• [Document]:

By showing willing and actively helping, the customer will feel that they are receiving some value from speaking with you.

  • Seek advice and research if necessary

For all problems and complaints that arise if the resolution is not a simple or obvious one it is vital that you thoroughly research the problem that occurred, seek a resolution internally and then provide a genuine response to what happened.

This will not just provide help for the problem at hand but also enables the business to take steps to prevent similar problems in the future.

  • Offer compensation

Whilst you are dealing with their issue it can often be a good idea to offer them some form of compensation, although best to do this on a 1-2-1 basis and not in the public arena.

Anyone that is prepared to use social media to vent frustration can just as well be someone prepared to publicize any positivity about you also. 

Today’s angry customer can be tomorrows brand advocate, but discretion is advised.


By following these guidelines, you are well placed not just to prevent a crisis occurring but to also increase the chances of turning negative and angry complaints into future powerful customer testimonials.

Most tricky and potentially difficult scenarios that you will encounter will be problems. The way you deal with these problems will ultimately determine how many crises you have to deal with.



Clearly then, dealing with everyday problems that are very likely to occur does not justify the need to notify the crisis management team.

In order to really understand the severity of the problem at hand implementing some form of crisis scale is an ideal way to quickly assess each given situation.

This way you not only avoid sounding the ‘crisis alarm’ unnecessarily but also on a month by month basis it gives you something to analyze the recent activity across social media and the type of problems that may have been occurring.

The scope of a situation that will denote a crisis will differ from company to company and only over time will you be able to create a fitting and concrete description for your own specific needs.

Due to the very different possibilities of scale that will denote a crisis among companies the first thing is to understand is what ‘normal’ looks like.

People are going to complain about you on social media at some point, how many is entirely dependent on the size of your customer base.

For a small business getting over ten tweets in a day complaining about their product or asking questions could constitute a crisis. For a large business this may just be just an everyday occurrence. 

If you have only just set up your social listening tool, then you will not have a base line of normality to work from. 

However, once you do you will be able to see patterns of behavior that will enable you set up alerts and have your staff look out for specific spikes in both sentiment and also direct complaints and questions.

Below is an example of a work flow that could occur that as the situation escalates other staff members get involved to help resolve the situation.

• [Short problem A]:
In the complaint-handling text, how is it best to offer compensation to an upset customer?
• [Short problem B]:
Condense the paragraph of the complaint-handling text that begins "For all problems and complaints that arise" into one shorter sentence that keeps its main points.
• [Short problem C]:
Carry on the complaint-handling text from its final sentence.
The rows on this page have no connection to the complaint-handling text.

• [Information given]:

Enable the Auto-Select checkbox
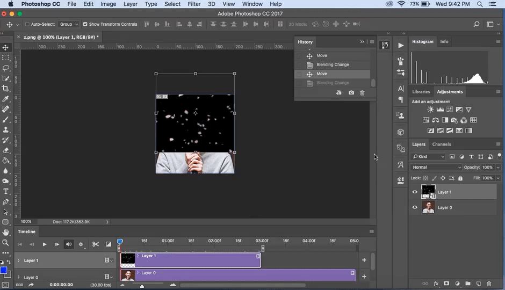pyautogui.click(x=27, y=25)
* * *
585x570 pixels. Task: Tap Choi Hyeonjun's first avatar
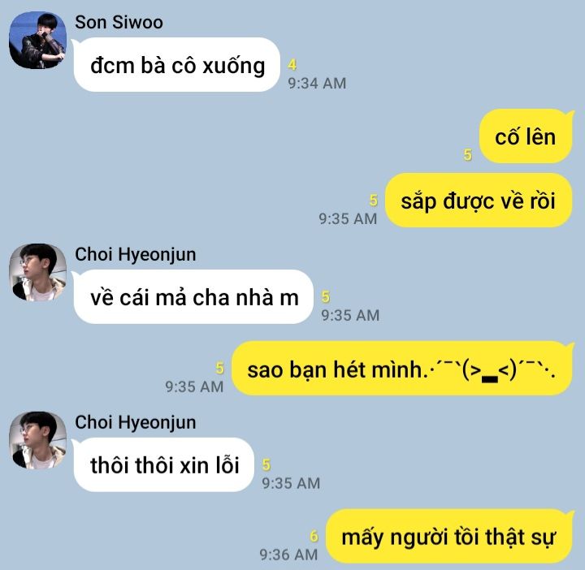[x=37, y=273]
* * *
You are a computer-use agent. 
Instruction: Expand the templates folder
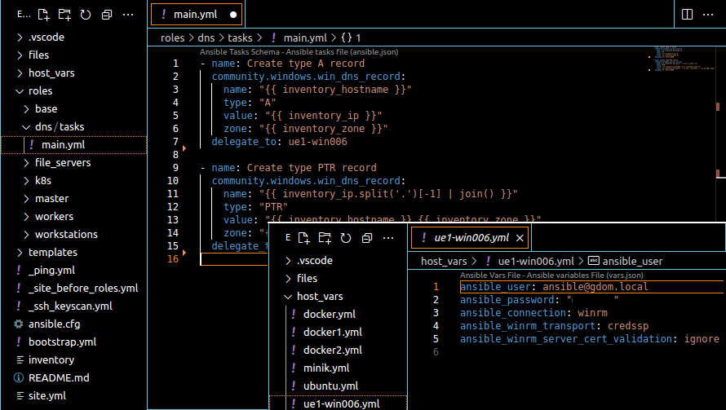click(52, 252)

• [Reply A]:
On a 1-2-1 basis rather than in the public arena.

• [Reply B]:
When a problem or complaint has no simple or obvious resolution, research it thoroughly, find a resolution internally, and then give a genuine response.

• [Reply C]:
As you can see from the above and as on many occasions it will be the front-line staff that will be first aware of a situation happening.

What might start off as just an everyday problem or complaint other extenuating circumstances may escalate the problem to beyond the scope of just a customer service agent or a social media agent.

They escalate to their immediate manager who, if unable to provide a suitable solution, then makes sure that the first member of the crisis team is notified. This will be the individual that will decide when to make the alarm call and is involved early on to monitor the situation. 

Many occasions may not justify the need for the crisis alarm call to be made if a resolution can be found, however making sure they are involved early on means that if the problem does escalate the early warning alarm can be made at the earliest possible opportunity.

With a suitable escalation procedure in place to help you understand what would constitute a social media crisis you may also want to consider the following characteristics as set out by social media expert Jay Baer, that if all are met, you have a crisis on your hands:

Information asymmetry

When the public knows more than you (your company) about the problem and they are voicing it on social media.

A change from the norm

One or two criticisms and complaints are not a crisis. However, when there are a series of public complaints and issues, different in scope from normal, this is a sign of a crisis.

Dramatic impact on the company

Understanding and evaluating the magnitude of the situation is vital. The nature and impact that the criticisms and complaints could have are what will determine the magnitude of the problem and how potentially damaging they could be to the business. High impact means you have a crisis on your hands.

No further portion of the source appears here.